Slice Documentation

Why slice a font?

Good question. There are several reasons why you might want to do this:

  • If you do not need the entire design space offered by a variable font, sub-spaces that cover your needs may have a smaller file size. This can be important for many use cases, including web font distribution and embedding in applications.
  • The applications that you use might not support the variable font format.
  • The environment where you need to distribute fonts for use by others might not support the variable font format.
  • You might need to name fonts that cover unique areas of the variable design space differently so that they show up as separate families in menus. (e.g., monospaced and proportionally spaced families)
  • You might want to restrict the breadth of the design space that a user can access.

What does Slice do?

1. Make a new font with a smaller design space

Slice is a GUI app that uses variable font input and compiles a new font with a custom design sub-space. The new font can include any combination of variable axis and axis point location definitions. You define the sub-space by setting values for the available design axes in the app's axis editor.

Slice supports both static instance and variable design sub-space output fonts. See the Usage docs to learn how to create these output file types.

Font users with a limited use scope and no advanced production distribution requirements can likely stop there. The font should work for many simple, local use cases.

2. Font binary production tasks (Optional Developer Features)

The app offers additional compile-time binary editing support for developers with production engineering needs, such as defining different family names for A/B testing and setting the style mapping in a family of output fonts.

These developer features are optional.

Edit font family and style names (Developer Feature)

Slice provides an OpenType name table editor to define the output font family and style names. This feature currently supports platform=3, encoding=1, language=1033 name records only. Please refer to the OpenType name table specification for details about how the platform, encoding, and language ID's are used in text rendering environments.

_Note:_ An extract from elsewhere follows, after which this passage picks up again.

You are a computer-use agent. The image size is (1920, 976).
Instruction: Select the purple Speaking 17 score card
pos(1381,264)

Edit style map bit flags (Developer Feature)

The app allows users to set and clear font binary bits in the OpenType specification-defined bit flags used for family style mapping.

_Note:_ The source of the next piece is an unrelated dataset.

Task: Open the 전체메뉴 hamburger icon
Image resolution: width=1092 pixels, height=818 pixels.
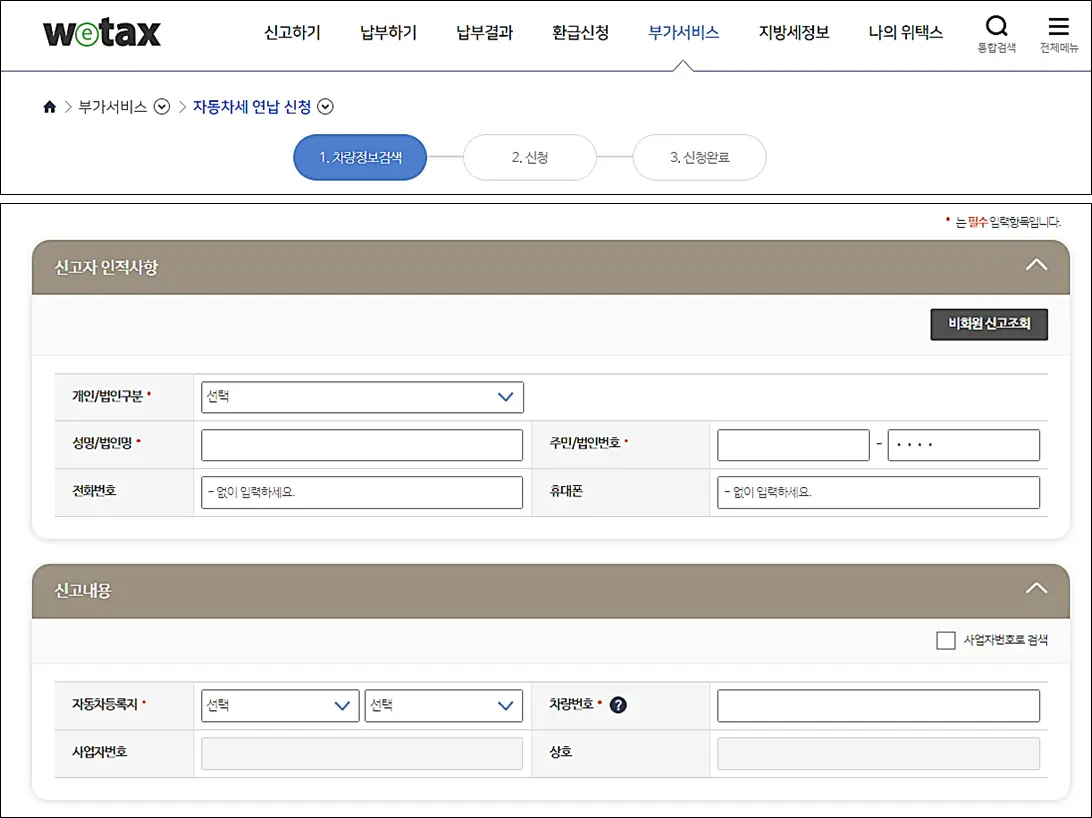Action: [x=1058, y=28]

Details on how to appropriately set name table records and bit flags in fonts are beyond the scope of these docs. Please refer to the OpenType specification for more information.

See the Usage docs for instructions on font slicing and the advanced font binary editing features in Slice.

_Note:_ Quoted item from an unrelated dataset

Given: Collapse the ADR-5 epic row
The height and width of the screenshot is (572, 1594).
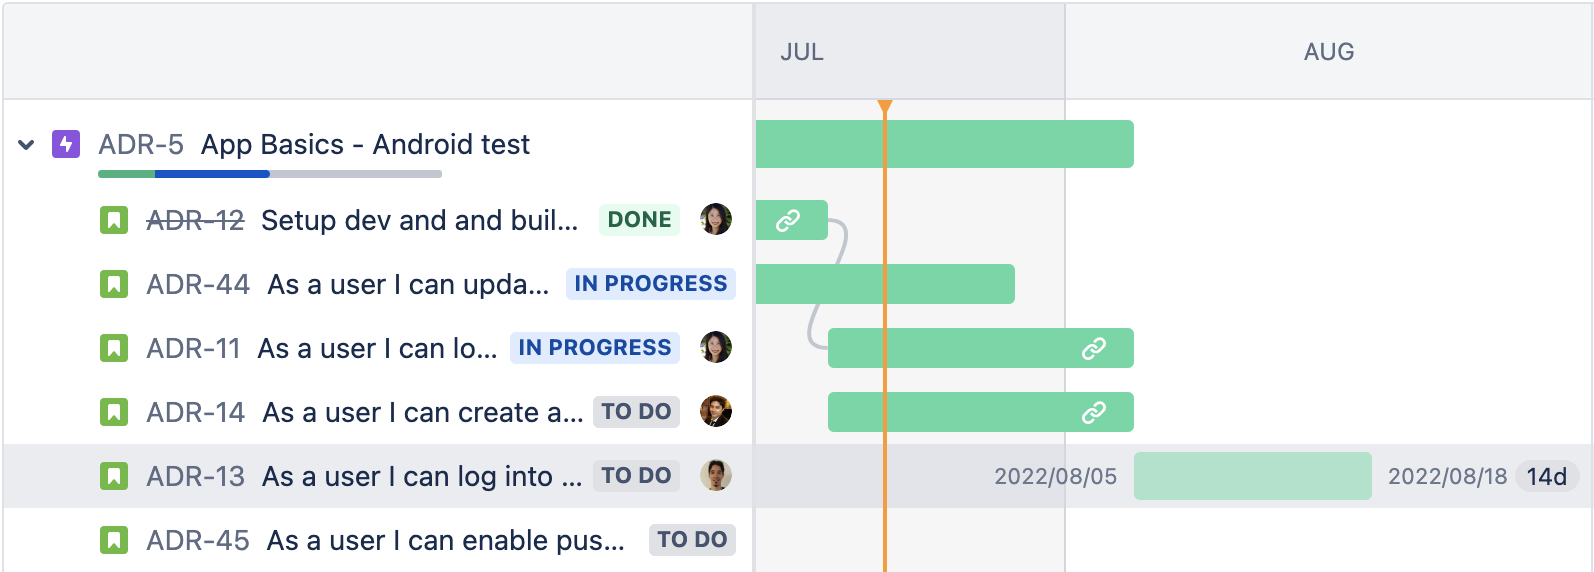Looking at the screenshot, I should (x=27, y=145).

How does Slice slice a font?

The app is built with the PyQt5 GUI framework and supports cross-platform font compilation on recent Linux distribution, macOS, and Windows versions.

Font slicing, binary edits, and compilation are performed with the fonttools Python library. This is a well-vetted library that is part of the free font compiler pipeline used by numerous professional and hobbyist type developers and for the development of most typeface families in the Google Fonts program.

Important considerations

Slice output fonts are considered derivatives of the original variable font software. Licensed font users should understand their font software license conditions before making derivative fonts with the application.